Uccisi dai pitbull, il padrone colpevole

S. PIETRO VERNOTICO - Duplice omicidio colposo. E' la condanna definitiva inflitta ad un 42enne di Torchiarolo. L'aggressione di due pitbull usciti dalla sua villa provocò la morte di due persone, Vincenzo Ramis di 60 anni, e Salvatore Rizzello di 62 anni, di S. Pietro Vernotico. Secondo la Cassazione, se un cane uccide, il padrone è da ritenersi responsabile del reato riconosciuto in via definitiva con la sentenza in questione.

Un pitbull

S. PIETRO VERNOTICO - Duplice omicidio colposo. E' la condanna definitiva inflitta ad un 42enne di Torchiarolo. L'aggressione di due pitbull usciti dalla sua villa provocò la morte di due persone, Vincenzo Ramis di 60 anni, e Salvatore Rizzello di 62 anni, di S. Pietro Vernotico. Secondo la Cassazione, se un cane uccide, il padrone è da ritenersi responsabile del reato riconosciuto in via definitiva con la sentenza in questione.

La Suprema Corte lo ha stabilito con la convalida di una condanna per duplice omicidio colposo (che secondo il codice penale prevede una pena fino a 12 anni) del proprietario dei due cani, colpevole di non avere custodito i suoi due animali che, il 15 aprile 2002, aggredirono Ramis e Rizzello.

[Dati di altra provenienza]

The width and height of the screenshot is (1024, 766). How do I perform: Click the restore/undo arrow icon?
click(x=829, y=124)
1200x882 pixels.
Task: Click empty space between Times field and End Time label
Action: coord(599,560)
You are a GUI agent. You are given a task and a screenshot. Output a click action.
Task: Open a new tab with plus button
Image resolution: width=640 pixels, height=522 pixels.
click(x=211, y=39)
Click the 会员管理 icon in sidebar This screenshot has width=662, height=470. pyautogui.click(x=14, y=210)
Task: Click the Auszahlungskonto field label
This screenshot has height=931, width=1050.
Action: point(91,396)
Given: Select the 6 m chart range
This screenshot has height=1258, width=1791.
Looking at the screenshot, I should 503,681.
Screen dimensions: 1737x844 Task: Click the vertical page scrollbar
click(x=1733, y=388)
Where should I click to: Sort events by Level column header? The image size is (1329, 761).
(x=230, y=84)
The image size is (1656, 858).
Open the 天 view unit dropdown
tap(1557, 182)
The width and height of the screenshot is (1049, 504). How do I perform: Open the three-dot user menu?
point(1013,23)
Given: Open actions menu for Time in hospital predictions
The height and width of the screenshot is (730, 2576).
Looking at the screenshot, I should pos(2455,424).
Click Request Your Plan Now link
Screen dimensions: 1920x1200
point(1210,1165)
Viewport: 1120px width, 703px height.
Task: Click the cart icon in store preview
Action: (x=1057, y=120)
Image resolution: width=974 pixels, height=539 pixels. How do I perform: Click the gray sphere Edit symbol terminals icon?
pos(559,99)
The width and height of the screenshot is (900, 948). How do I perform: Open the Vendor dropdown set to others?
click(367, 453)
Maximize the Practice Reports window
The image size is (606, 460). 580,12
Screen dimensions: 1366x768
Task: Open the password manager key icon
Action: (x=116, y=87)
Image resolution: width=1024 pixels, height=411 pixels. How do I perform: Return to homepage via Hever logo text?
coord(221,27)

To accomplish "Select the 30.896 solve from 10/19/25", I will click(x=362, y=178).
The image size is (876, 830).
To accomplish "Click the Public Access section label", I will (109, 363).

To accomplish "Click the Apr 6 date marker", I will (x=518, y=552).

L'uomo, condannato per duplice omicidio colposo dalla Corte d'Appello di Lecce, nell'ottobre 2010, ha tentato di alleggerire la propria posizione sostenendo di non avere responsabilità perché nella notte le persone che avevano tentato il furto della sua auto avevano lasciato il cancello della villa aperto, favorendo così l'uscita dei due cani feroci. Ma la Corte di Cassazione ha stabilito definitivamente le responsabilità dell’imputato.

Le due vittime erano braccianti agricoli che stavano lavorando nei pressi della villa di Giovanni Messito, di Torchiarolo, in località Campo di Mare. I due cani non lasciarono loro scampo, dilaniandoli uno dopo l’altro. La pattuglia di carabinieri intervenuta sul posto non riuscì a scendere dall’auto, presa d’assalto dai cani. Alla fine uno due fu abbattuto. Per stanare l’altro si fece ricorso addirittura ad un robot in dotazione agli artificieri, ma la partita fu chiusa solo con alcune raffiche di mitraglietta da un gruppo di militari dell’Arma.